▶

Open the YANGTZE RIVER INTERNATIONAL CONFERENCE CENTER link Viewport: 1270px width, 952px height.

◀
▶

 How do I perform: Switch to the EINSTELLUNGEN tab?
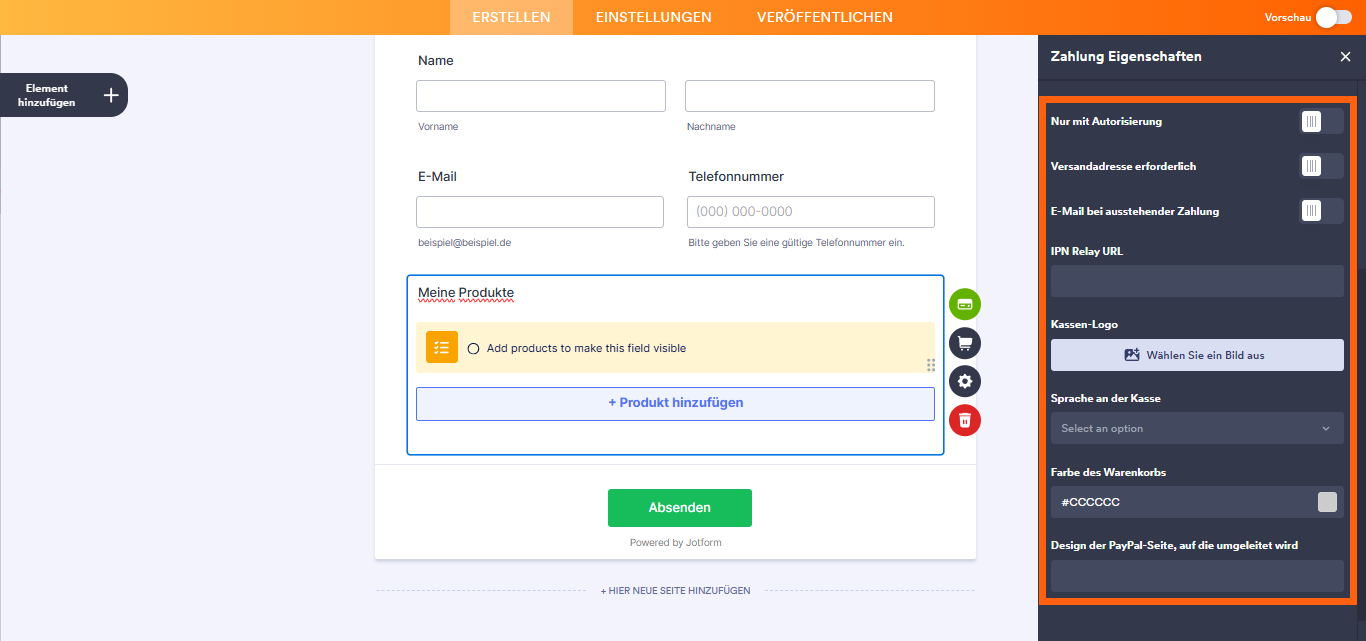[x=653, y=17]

◀
▶

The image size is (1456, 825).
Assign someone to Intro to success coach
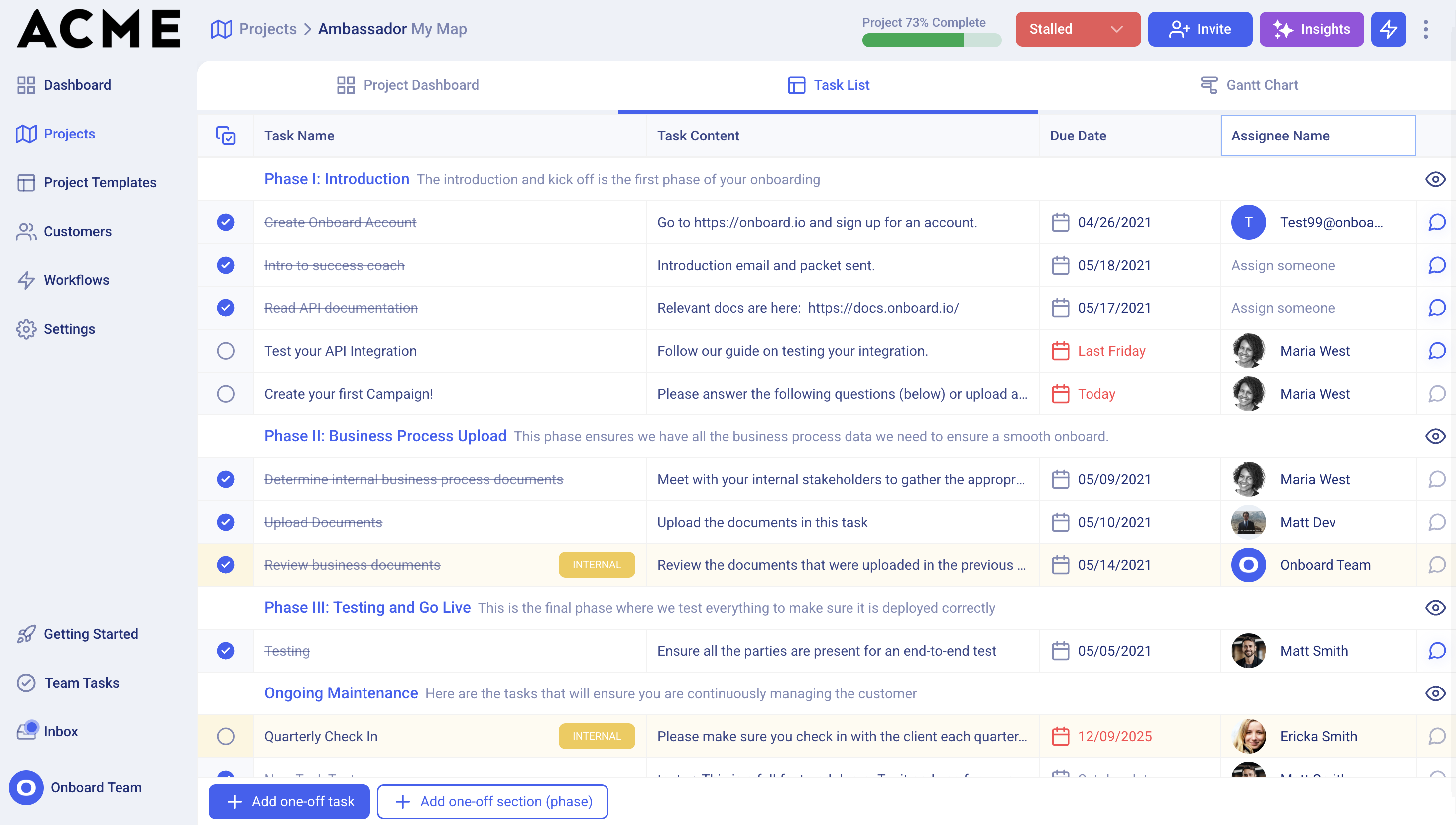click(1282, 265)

◀

### CHALLENGE:
Turn the part of the records that opens with the line containing "How do I perform: Switch" and closes with the line containing "[x=653, y=17]" into a numbered list, skipping blank lines and leaving the pictures out.

### RESULT FOR THIS TASK:
1.  How do I perform: Switch to the EINSTELLUNGEN tab?
2. [x=653, y=17]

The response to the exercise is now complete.